In common with other stingrays, the longnose stingray is aplacental viviparous, in which the developing embryos are sustained by yolk and later histotroph ("uterine milk") produced by the mother. Females have a single functional uterus, on the left, and bear two litters of 1-2 pups per year, one around March and the other around November. The gestation period is 5-6 months long with vitellogenesis (yolk formation) occurring at the same time, such as that females can ovulate a new batch of ova and mate again immediately after giving birth. Longnose stingrays measure 12.3–15.3 cm across at birth. Parturition occurs in water with relatively low salinity, but the young soon move into saltier water (half to full-strength seawater).
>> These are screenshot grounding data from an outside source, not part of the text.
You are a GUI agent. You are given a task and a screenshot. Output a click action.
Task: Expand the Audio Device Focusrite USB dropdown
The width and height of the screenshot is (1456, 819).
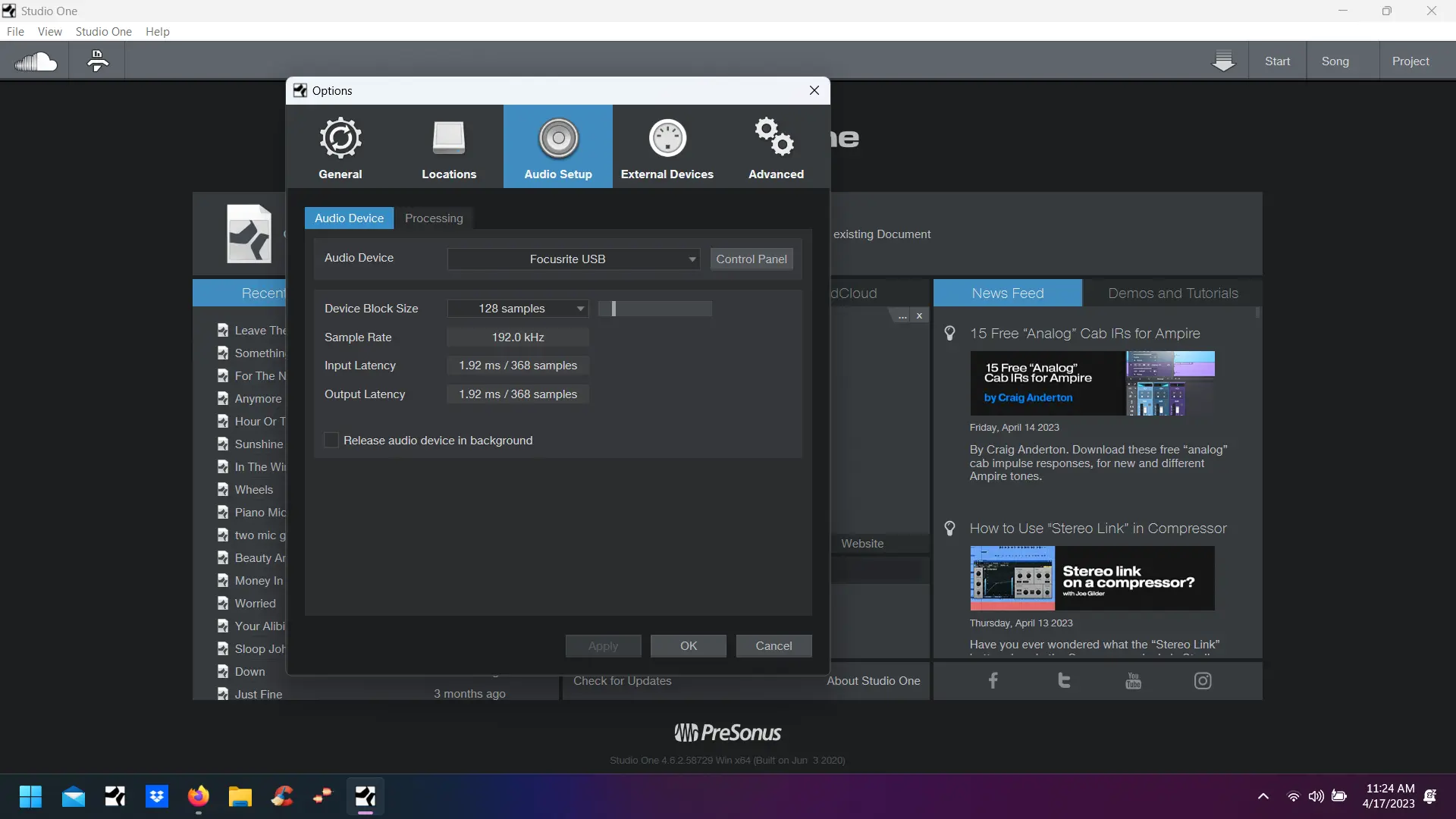coord(574,259)
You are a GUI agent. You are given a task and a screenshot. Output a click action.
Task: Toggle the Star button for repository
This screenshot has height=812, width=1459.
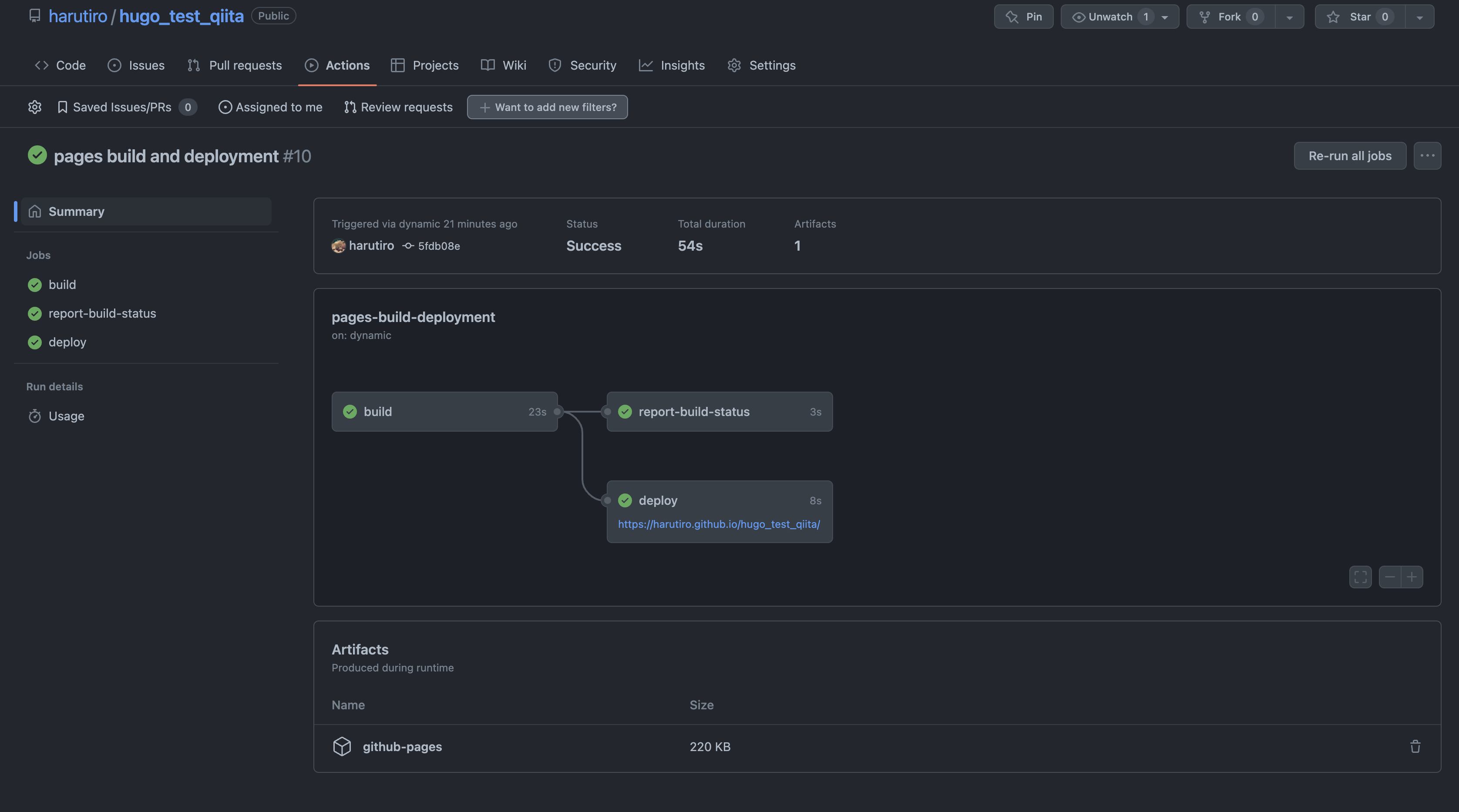[1359, 17]
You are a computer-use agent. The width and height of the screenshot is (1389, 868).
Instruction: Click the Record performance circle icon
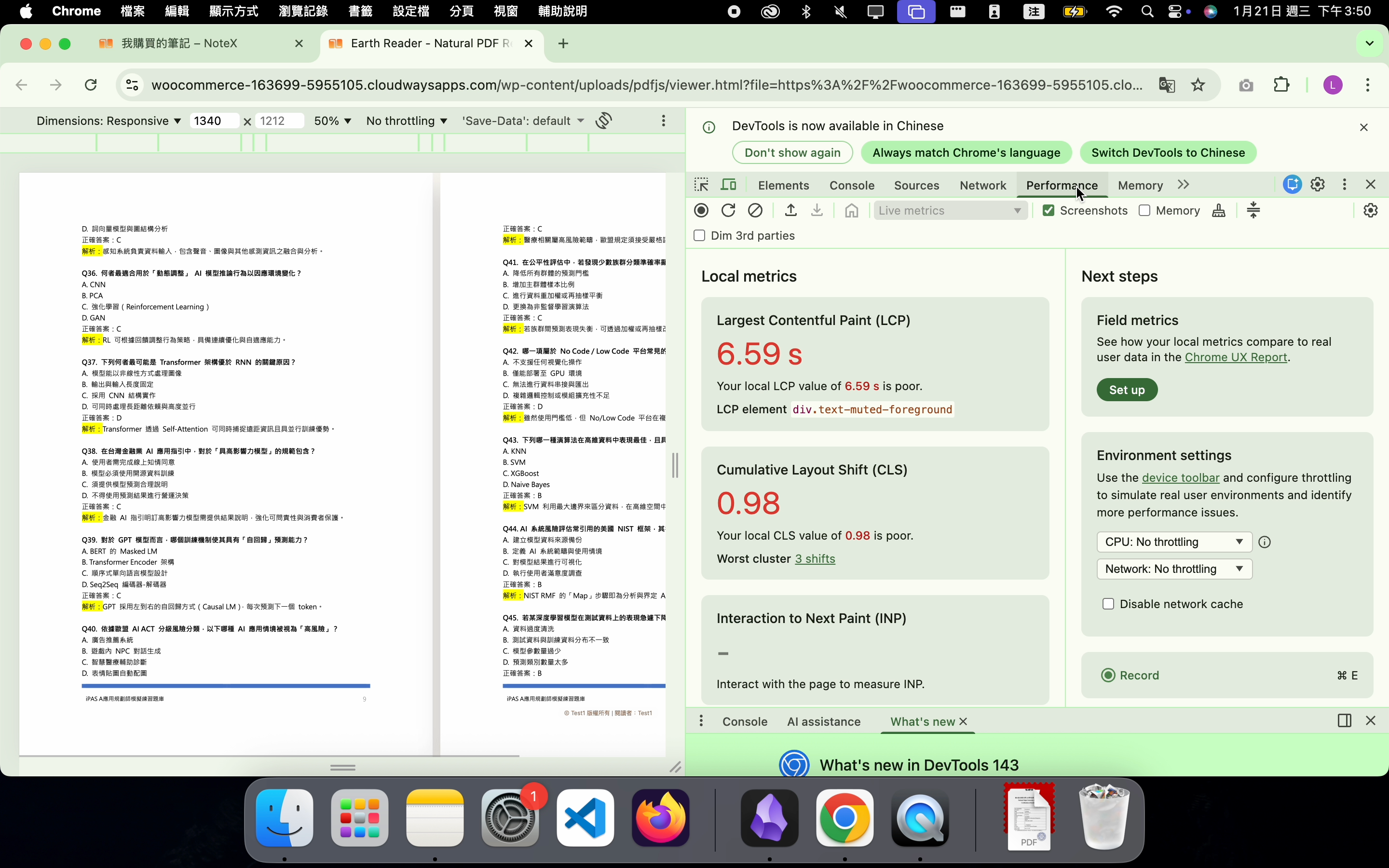[x=701, y=211]
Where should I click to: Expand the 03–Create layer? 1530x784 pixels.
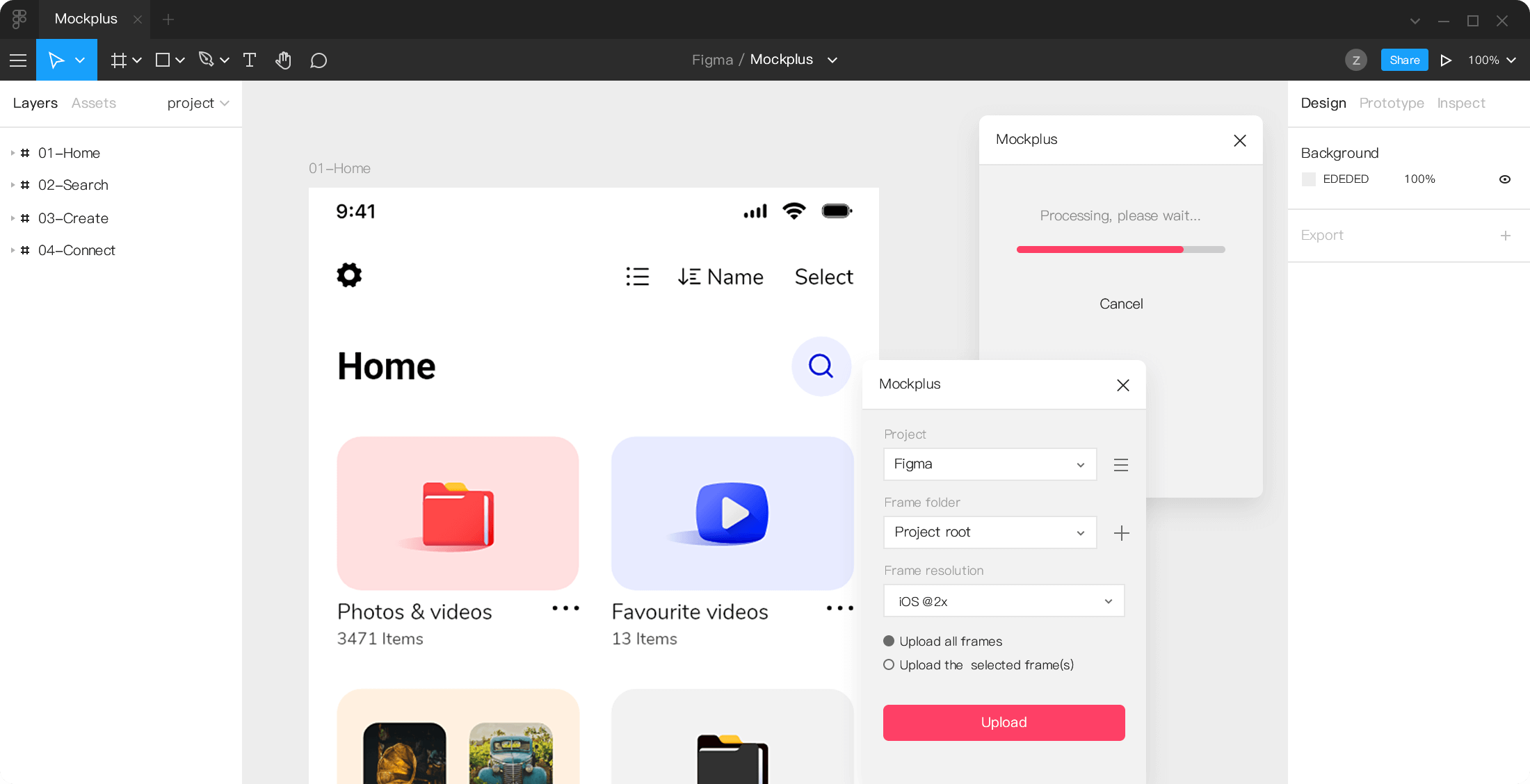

A known nursery area for this species occurs off the beaches of Caiçara do Norte in northeastern Brazil, where newborns and small juveniles have been reported from water no more than 3 m deep from February to October. Very small juveniles have also been observed in tidal pools in Ceará. Males mature at 50–60 cm across and females at 60–70 cm across. At the onset of sexual maturation, longnose stingrays move back into water with lower salinities of 20 ppt or less; females over 75 cm across are found only in salinities of under 5 ppt.

==Human interactions==
The venomous tail spine of the longnose stingray is potentially dangerous to beachgoers and fishery workers. Throughout its range, this species is taken intentionally and otherwise by commercial fisheries, using gillnets, trawls, and longlines. It is the most commonly caught stingray off the Guyanas and the Brazilian states of Maranhão and Paraíba, and is becoming increasingly important elsewhere. The longnose stingray is also targeted by recreational surf anglers in Ceará. The meat of its "wings" is highly esteemed and sold fresh, frozen, or salted; this ray is also utilized in the production of gelatin and high-quality oil, and at least five individuals were found in the Ceará aquarium trade from 1995 to 2000. The impact of fishing on the longnose stingray population has been little-investigated outside Brazil. The International Union for Conservation of Nature (IUCN) has assessed its conservation status as near threatened.